- Poster for the film
- Traditional Chinese: 純潔心靈·逐夢演藝圈
- Simplified Chinese: 纯洁心灵·逐梦演艺圈
- Literal meaning: Pure Hearts: Chasing Showbiz Dreams
- Hanyu Pinyin: Chúnjié xīnlíng: zhú mèng yǎnyì quān
- Directed by: Bi Zhifei
- Written by: Bi Zhifei
- Produced by: Bi Zhifei Ivy Yang
- Starring: Bi Zhifei; Li Yanman; Xin Zuoyu; Zhu Yiwen;
- Cinematography: Sun Ligang
- Edited by: Bi Zhifei
- Music by: Bi Zhifei (theme)
- Release date: July 22, 2017;
- Running time: 98 minutes
- Country: China
- Language: Mandarin
- Budget: CN¥25 million
- Box office: CN¥2,321,000

= Pure Hearts: Into Chinese Showbiz =

Pure Hearts: Into Chinese Showbiz (纯洁心灵·逐梦演艺圈), often shortened to Pure Hearts (纯洁心灵), is a 2017 Chinese film directed and produced by Bi Zhifei. The plot focuses on a teacher at an acting school trying to make a movie with his students and the difficulties that result from the dark side of the film industry and their personal struggles during production. Due to its troubled production, which involved accusations of overworking and mistreatment by Bi and claims that it took 12 years to make, and low ratings of the film itself after release despite praise by industry and government figures beforehand, it has been considered one of the worst Chinese films ever made, being panned by both critics and mainstream audiences for its acting, screenplay, direction, narrative structure, characters, themes, editing, and its theme song. In response, Bi sued Douban of discrimination against domestic films and even submitted the film to the Cannes Film Festival.

== Plot ==
The film is a conglomeration of stories of students at an acting school taught by Tianyang Wen. It opens on a beach where all of them introduce themselves to the camera. They are invited to each other's birthday parties.

Aiyi Feng is a traditional performer from the Li ethnic group. She feels romantically attracted to Tianyang despite the age difference.

Jiayue Wang and Chengfeng Leng hang out with rich older men in order to make money.

Huhu Zhao invites his classmate Li Ya on a date to the beach. Tianyang's girlfriend Ru Huang grows distant and breaks up with him. After Aiyi tries to approach him professionally, a much older director attempts to seduce Aiyi, leading her to give up her chance at acting. Jiayue and Chengfeng mock her for this. Chengfeng was adopted by a British man who didn't want her to get into acting.

Ye Cheng is a Singer at a nightclub. He finds an older woman with an estranged husband and begins a sexual relationship with her in exchange for money. With her connections he starts appearing in more commercials and shows. He also buys a car which allows him to get closer to his classmate, Jiayi Yang, who he actually likes. He dates Jiayi during the day while sleeping with the older woman at night, causing a moral dilemma.
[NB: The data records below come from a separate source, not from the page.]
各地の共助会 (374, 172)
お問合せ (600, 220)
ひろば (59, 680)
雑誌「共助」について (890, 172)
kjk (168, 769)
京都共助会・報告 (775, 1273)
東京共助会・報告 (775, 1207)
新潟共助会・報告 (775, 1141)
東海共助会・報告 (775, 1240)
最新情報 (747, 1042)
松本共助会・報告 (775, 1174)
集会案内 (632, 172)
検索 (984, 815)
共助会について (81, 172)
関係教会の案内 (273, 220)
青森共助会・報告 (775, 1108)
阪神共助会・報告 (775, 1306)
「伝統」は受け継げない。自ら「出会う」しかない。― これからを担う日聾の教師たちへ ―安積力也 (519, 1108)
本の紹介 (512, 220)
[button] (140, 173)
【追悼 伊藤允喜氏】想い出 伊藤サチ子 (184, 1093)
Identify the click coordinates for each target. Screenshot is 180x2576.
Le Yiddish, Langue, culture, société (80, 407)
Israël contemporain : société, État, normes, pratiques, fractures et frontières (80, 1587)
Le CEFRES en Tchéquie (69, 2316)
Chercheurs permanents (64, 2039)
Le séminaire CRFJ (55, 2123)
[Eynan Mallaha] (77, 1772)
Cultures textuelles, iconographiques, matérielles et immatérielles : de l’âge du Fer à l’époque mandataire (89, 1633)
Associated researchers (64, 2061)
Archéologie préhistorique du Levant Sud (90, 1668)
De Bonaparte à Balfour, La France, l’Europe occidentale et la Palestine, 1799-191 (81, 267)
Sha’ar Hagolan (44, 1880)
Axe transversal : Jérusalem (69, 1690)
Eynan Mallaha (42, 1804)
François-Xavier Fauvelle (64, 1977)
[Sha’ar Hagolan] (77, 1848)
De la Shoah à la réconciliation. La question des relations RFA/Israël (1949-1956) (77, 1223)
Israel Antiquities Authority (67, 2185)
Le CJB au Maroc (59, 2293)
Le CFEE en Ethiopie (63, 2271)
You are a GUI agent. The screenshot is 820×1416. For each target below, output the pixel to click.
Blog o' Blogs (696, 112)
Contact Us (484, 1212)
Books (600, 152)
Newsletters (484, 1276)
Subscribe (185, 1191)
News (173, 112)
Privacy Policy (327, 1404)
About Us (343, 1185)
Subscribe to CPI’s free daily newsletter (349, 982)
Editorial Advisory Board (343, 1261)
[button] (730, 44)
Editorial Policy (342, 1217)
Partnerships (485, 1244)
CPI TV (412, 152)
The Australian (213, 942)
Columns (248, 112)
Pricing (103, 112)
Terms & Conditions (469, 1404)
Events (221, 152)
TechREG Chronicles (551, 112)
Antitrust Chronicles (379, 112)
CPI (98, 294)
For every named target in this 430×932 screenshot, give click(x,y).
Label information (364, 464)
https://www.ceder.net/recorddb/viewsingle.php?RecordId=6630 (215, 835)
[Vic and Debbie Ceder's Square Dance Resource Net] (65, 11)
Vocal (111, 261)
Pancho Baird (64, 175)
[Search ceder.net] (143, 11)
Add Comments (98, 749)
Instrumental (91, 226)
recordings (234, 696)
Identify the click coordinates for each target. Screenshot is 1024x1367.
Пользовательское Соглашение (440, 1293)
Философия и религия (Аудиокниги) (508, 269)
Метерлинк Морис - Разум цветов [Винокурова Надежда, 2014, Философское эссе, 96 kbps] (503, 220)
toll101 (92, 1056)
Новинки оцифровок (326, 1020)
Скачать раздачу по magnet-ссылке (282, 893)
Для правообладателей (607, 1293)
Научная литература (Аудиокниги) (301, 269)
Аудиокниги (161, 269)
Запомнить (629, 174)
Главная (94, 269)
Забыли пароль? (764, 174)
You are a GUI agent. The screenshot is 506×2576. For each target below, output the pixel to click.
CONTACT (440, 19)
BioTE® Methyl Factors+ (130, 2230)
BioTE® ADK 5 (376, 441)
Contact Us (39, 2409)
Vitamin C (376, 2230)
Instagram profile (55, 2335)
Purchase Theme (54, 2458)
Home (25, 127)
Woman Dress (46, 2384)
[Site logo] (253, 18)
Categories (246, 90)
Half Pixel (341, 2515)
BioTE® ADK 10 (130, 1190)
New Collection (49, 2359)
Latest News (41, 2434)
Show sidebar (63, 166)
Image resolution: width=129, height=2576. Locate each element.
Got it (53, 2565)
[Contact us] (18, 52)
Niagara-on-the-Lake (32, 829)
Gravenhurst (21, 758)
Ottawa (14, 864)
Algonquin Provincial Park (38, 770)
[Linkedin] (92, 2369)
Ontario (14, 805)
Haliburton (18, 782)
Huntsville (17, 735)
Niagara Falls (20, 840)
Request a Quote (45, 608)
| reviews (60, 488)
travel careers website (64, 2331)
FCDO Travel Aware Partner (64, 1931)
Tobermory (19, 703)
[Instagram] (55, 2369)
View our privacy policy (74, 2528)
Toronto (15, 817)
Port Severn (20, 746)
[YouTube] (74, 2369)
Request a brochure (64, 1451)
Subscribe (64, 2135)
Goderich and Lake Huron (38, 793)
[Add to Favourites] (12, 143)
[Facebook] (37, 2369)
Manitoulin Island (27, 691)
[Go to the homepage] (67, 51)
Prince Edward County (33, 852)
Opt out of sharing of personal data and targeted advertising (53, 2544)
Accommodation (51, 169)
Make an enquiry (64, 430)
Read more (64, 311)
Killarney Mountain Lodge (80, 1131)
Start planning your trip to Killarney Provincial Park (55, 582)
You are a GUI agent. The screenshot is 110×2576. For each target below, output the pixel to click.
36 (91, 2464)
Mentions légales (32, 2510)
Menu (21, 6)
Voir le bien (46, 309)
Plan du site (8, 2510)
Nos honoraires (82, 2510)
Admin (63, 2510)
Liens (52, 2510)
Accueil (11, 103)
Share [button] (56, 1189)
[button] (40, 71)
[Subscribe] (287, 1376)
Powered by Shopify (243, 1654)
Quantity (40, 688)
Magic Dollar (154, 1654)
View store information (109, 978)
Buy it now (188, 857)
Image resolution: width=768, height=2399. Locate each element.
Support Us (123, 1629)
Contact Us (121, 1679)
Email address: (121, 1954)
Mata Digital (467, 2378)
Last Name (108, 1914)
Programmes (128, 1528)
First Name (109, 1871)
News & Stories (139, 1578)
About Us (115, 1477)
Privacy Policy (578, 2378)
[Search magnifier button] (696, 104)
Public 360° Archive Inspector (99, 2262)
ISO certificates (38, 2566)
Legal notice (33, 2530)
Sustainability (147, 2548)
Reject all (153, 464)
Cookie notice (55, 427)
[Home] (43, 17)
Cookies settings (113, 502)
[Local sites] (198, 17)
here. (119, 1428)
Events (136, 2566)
The old director who Aiyi rejected is approached by Huhu and Li, only for him to tell them he doesn't need any male actors. Huhu gets his friends to prank him by dressing up as women and seducing him.

Xinning Tie and Xiaoyu He are roommates. Xiaoyu is helping an old lady evade a drunk bus driver and in the process is hit by a bus. His leg is amputated, ending his career as an actor. His mom and Tianyang advise him he can still write movie scripts and reviews.

Tianyang brings some of his girls to a script meeting but it ends poorly with them getting into an argument which escalates into a car chase which Tianyang has to save Aiyi from. Chengfeng tries to seduce a director into giving her a part in his movie but he refuses.

Li is told she is getting a part in a movie and is invited to a hotel room with the director to discuss logistics. Alone in the room, the director tries to rape her but Huhu runs in at the last minute and saves her. Both the director and Huhu are imprisoned because Huhu injured him as he was fighting back. Tianyang resigns from his position.

In a flashback scene, Xiaoyu begs for an acting job, and is put as a set worker. The person in charge lets him have a cameo, but then he is beat up by a gang. Tianyang goes to help him and is hospitalized himself. Ye gets back with Jiayi. Tianyang remarries and all his students attend the wedding. Xinning forms a long distance relationship with a woman in Beijing and travels every week to see her.

As graduation nears, the president of the Senior Artists Association (along with Chengfeng's adoptive father) pull together a meeting where they agree to finance and produce a film with all of Tianyang's students who they have heard good things about.

The group hosts another beach party to celebrate.

==Production==
Bi Zhifei rose money for the film through crowdfunding as well as funding from his father-in-law and friends. During filming, he exercised complete creative control and took on many roles, leading to conflicts with crew members over working conditions and the film's direction. SNH48 was signed on to produce a song and music video for the film at a cost of ; however, he wanted the group Sunshine to record another version after noticing their internet fame, causing SNH48's agency to protest.